* [What to produce]:
No pictures, please. Output the lines from the start of the data through the line that contains "Privacy (367, 1199)", both included, exactly as they stand.

(Collected data)
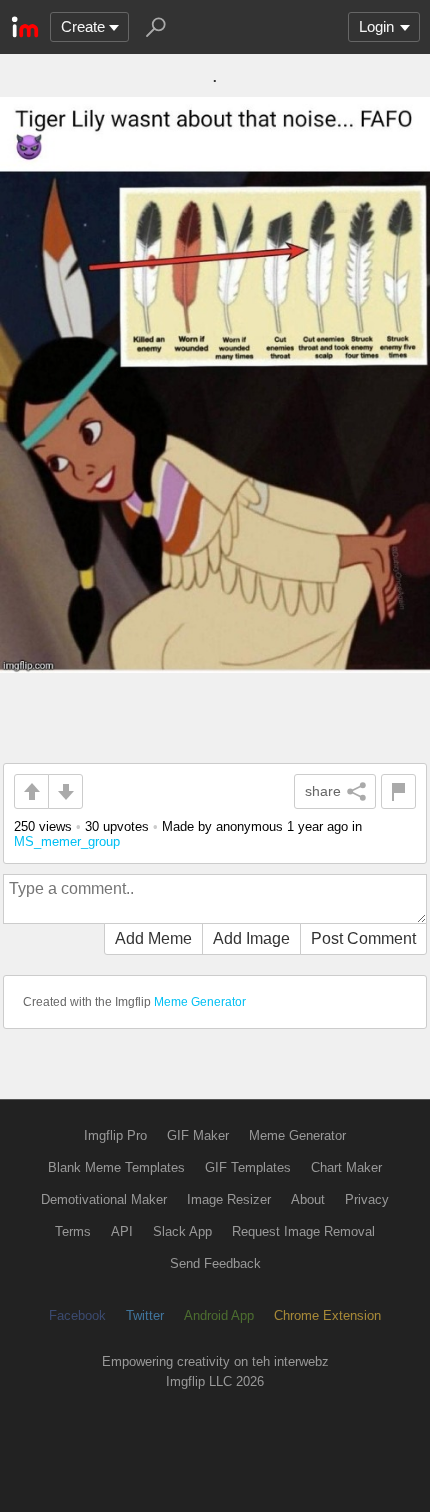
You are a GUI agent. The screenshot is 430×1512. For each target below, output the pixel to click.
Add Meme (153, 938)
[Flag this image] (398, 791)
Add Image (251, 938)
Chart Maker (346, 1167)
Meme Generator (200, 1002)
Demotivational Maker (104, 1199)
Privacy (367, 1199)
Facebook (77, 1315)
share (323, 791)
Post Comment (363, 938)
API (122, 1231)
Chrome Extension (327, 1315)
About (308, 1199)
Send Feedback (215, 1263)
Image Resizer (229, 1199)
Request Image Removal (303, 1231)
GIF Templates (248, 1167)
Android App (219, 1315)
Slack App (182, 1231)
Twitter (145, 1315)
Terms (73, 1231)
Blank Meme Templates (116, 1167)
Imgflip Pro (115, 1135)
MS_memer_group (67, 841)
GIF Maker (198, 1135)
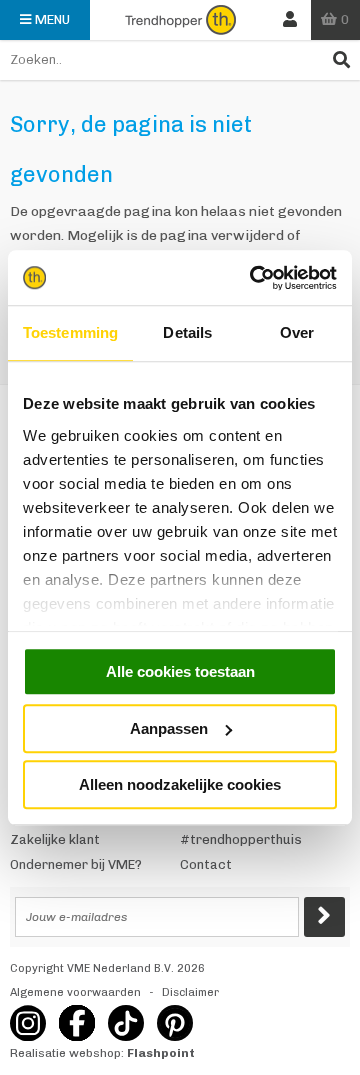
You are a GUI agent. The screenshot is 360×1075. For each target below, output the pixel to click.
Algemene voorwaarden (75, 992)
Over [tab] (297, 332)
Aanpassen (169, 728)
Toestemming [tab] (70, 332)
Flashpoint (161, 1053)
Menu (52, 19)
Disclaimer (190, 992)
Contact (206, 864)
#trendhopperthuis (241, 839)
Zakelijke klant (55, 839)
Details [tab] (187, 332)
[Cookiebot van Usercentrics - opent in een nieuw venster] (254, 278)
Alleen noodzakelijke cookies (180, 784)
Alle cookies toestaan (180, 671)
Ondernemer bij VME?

* [Expected answer]:
You are a GUI agent. The screenshot is 430×1512. For each target below, output the pixel to click.
Add Meme (153, 938)
[Flag this image] (398, 791)
Add Image (251, 938)
Chart Maker (346, 1167)
Meme Generator (200, 1002)
Demotivational Maker (104, 1199)
Privacy (367, 1199)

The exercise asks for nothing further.